[Start of section]

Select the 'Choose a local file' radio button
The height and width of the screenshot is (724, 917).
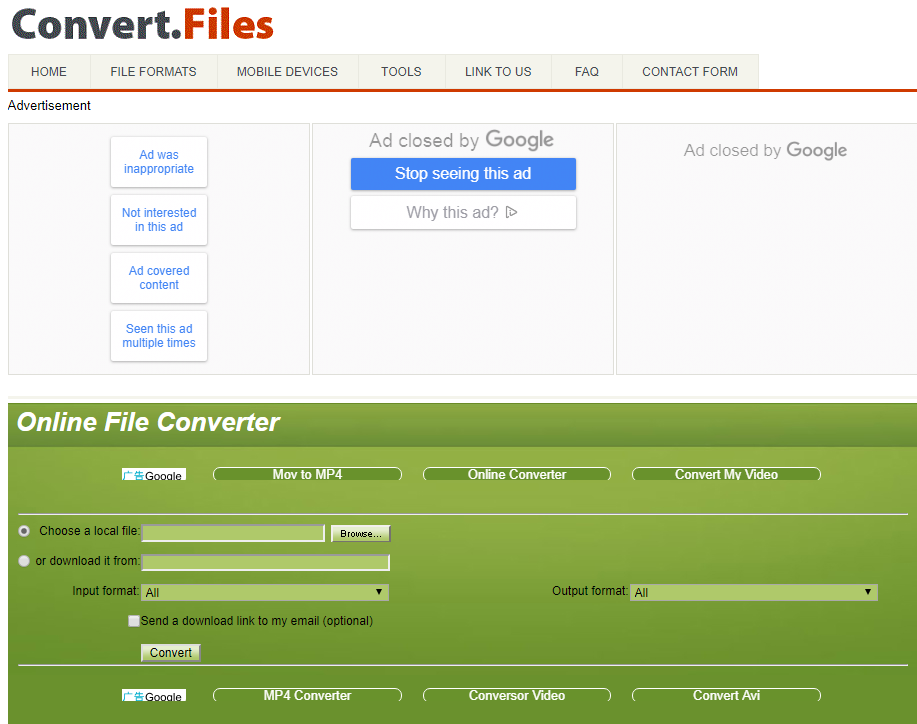pos(25,531)
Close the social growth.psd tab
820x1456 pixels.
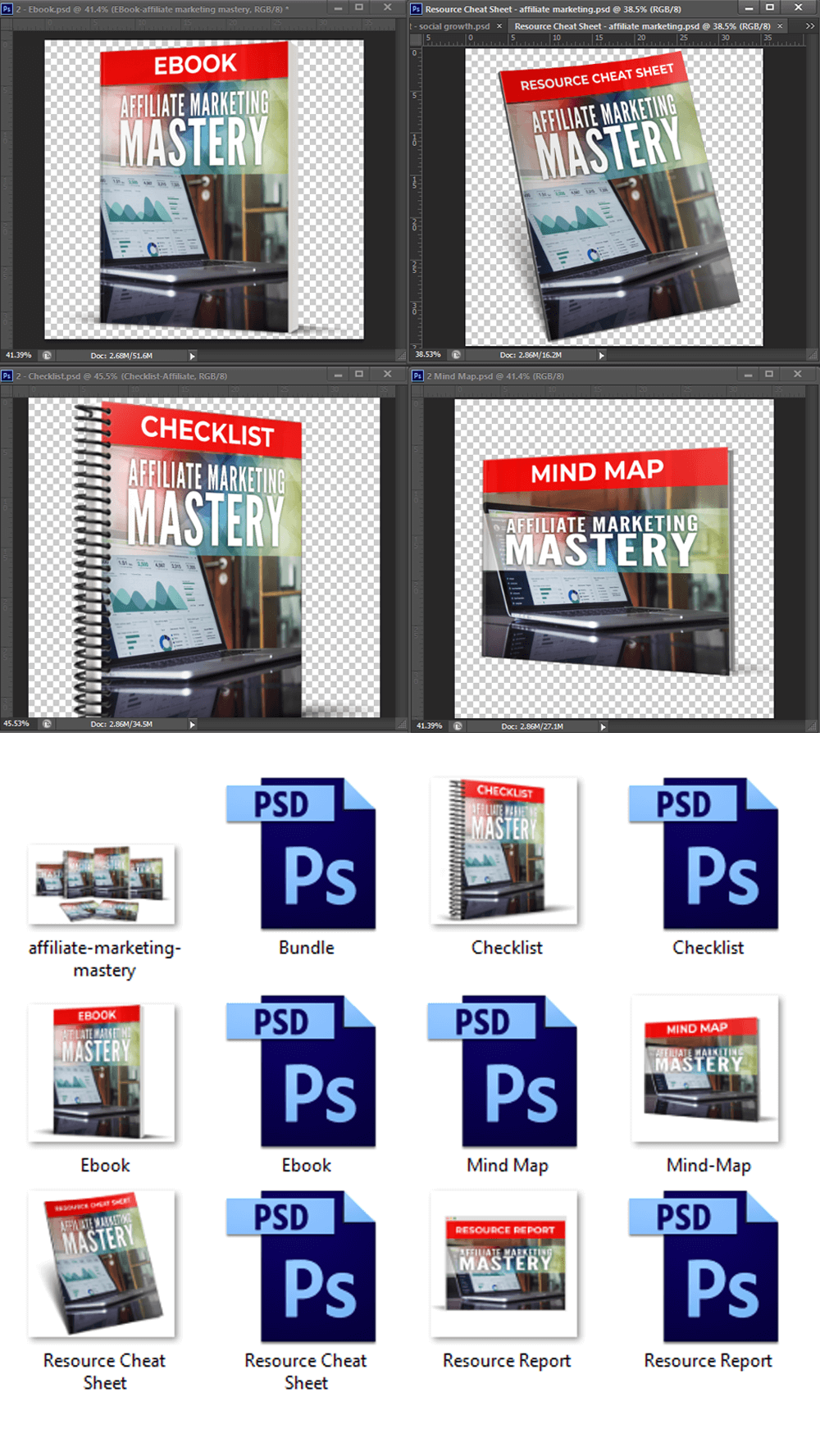click(499, 26)
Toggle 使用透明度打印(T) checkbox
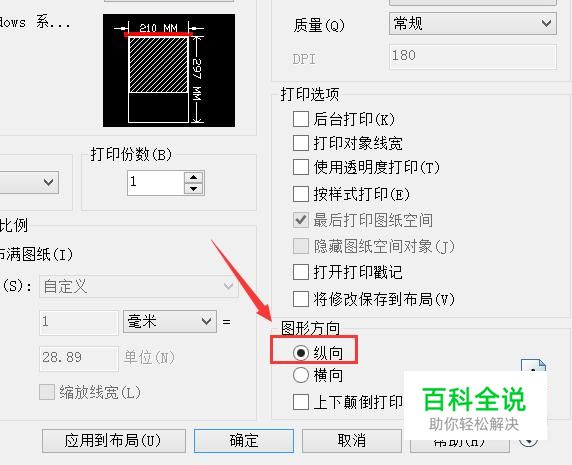The width and height of the screenshot is (572, 465). 301,167
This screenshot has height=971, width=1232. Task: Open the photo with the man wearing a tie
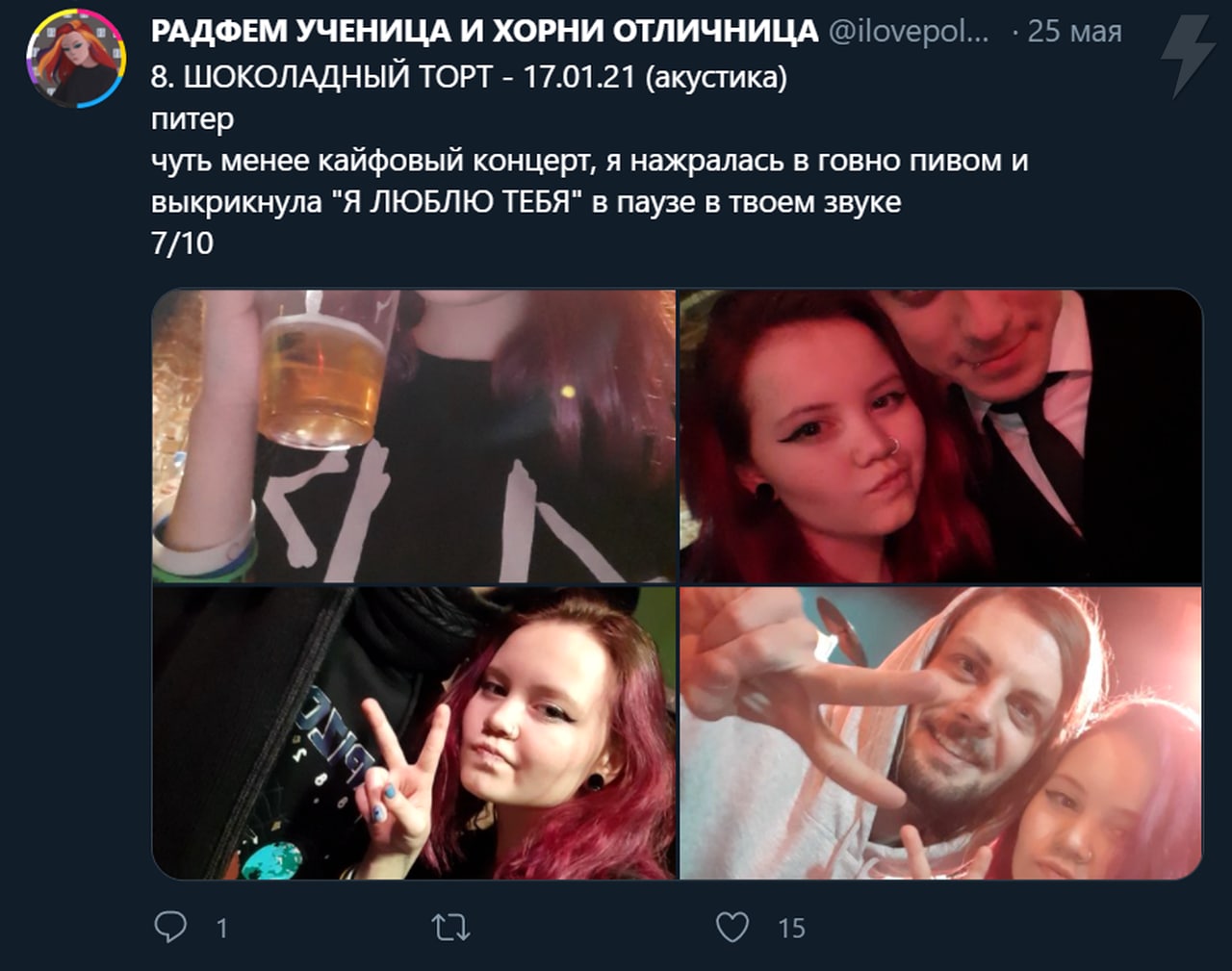(941, 435)
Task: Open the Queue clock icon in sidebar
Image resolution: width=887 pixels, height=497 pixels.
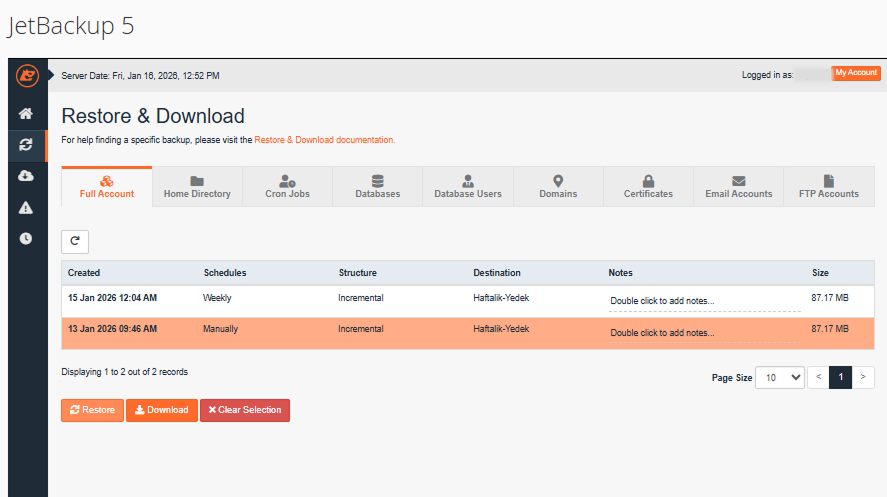Action: (x=26, y=239)
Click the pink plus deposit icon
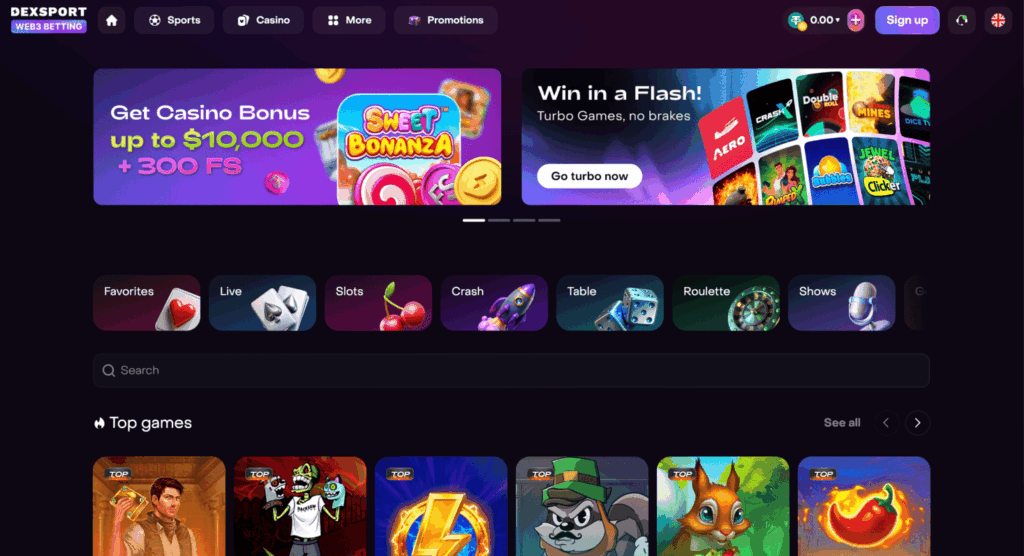The height and width of the screenshot is (556, 1024). point(855,20)
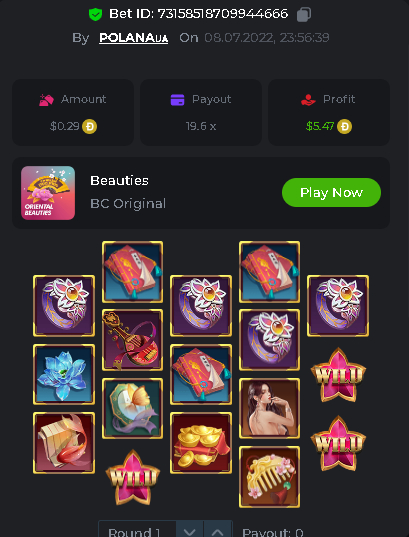Click the gold ingots symbol
409x537 pixels.
(201, 443)
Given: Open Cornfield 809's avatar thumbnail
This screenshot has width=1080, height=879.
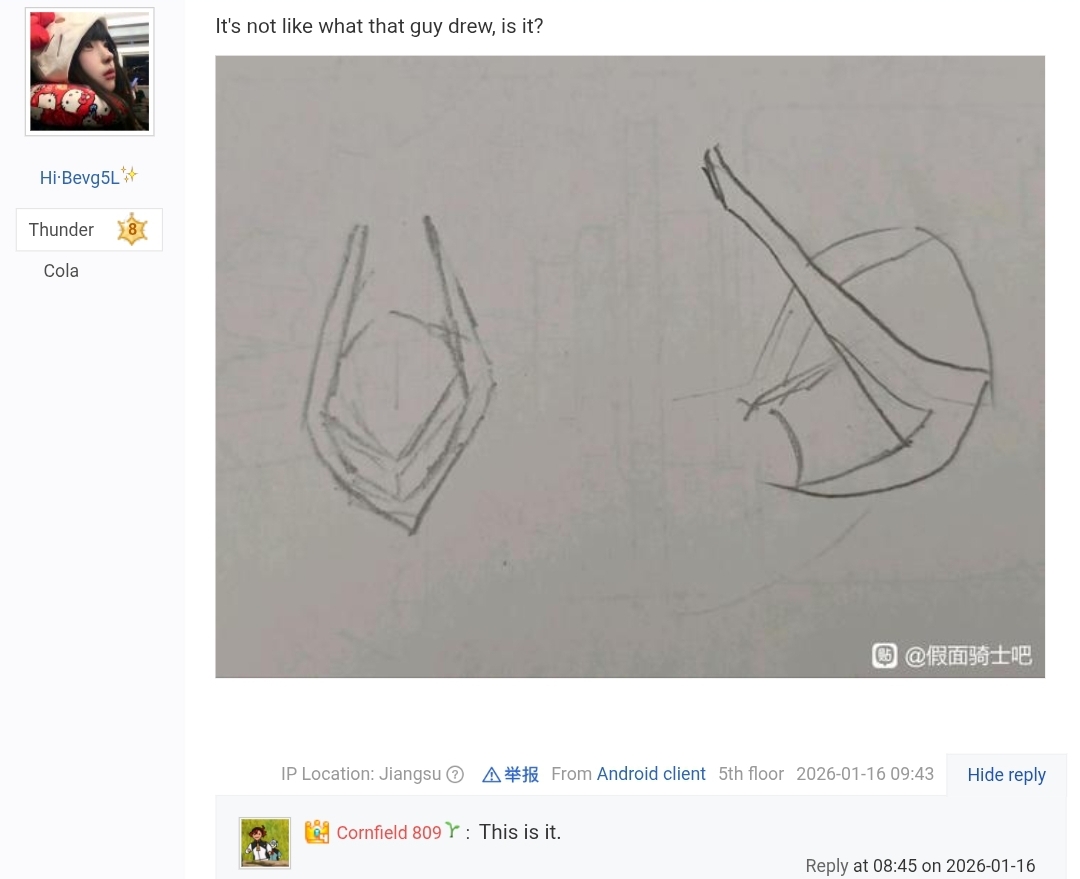Looking at the screenshot, I should 265,843.
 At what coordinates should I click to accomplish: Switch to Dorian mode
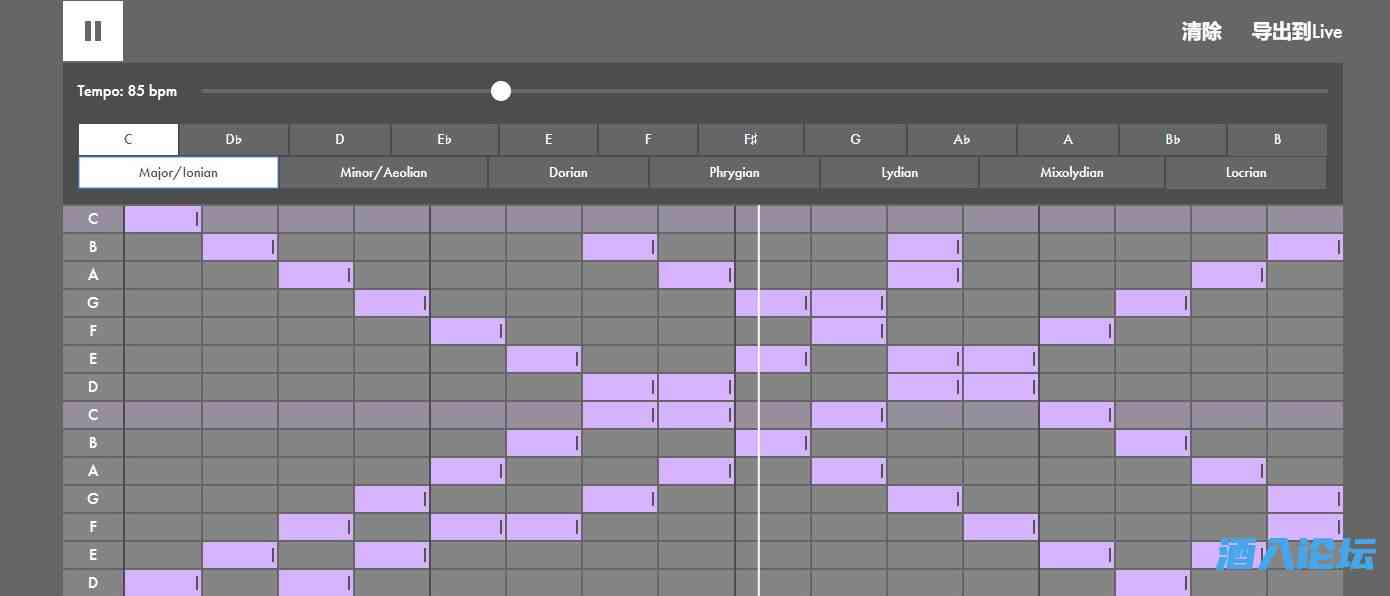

[End of section]

**Brief:** Set down every record exactly as written, but drop the pictures.

**Response to the exercise:**
Select the 'Choose a local file' radio button
The height and width of the screenshot is (724, 917).
pos(25,531)
Close the social growth.psd tab
820x1456 pixels.
click(499, 26)
Toggle 使用透明度打印(T) checkbox
The width and height of the screenshot is (572, 465). 301,167
This screenshot has height=971, width=1232. Task: Open the photo with the man wearing a tie
(941, 435)
Task: Open the Queue clock icon in sidebar
Image resolution: width=887 pixels, height=497 pixels.
Action: (x=26, y=239)
Click the pink plus deposit icon
The height and width of the screenshot is (556, 1024). point(855,20)
Click the gold ingots symbol
409x537 pixels.
(201, 443)
Given: Open Cornfield 809's avatar thumbnail
This screenshot has width=1080, height=879.
Looking at the screenshot, I should 265,843.
 At what coordinates should I click to accomplish: Switch to Dorian mode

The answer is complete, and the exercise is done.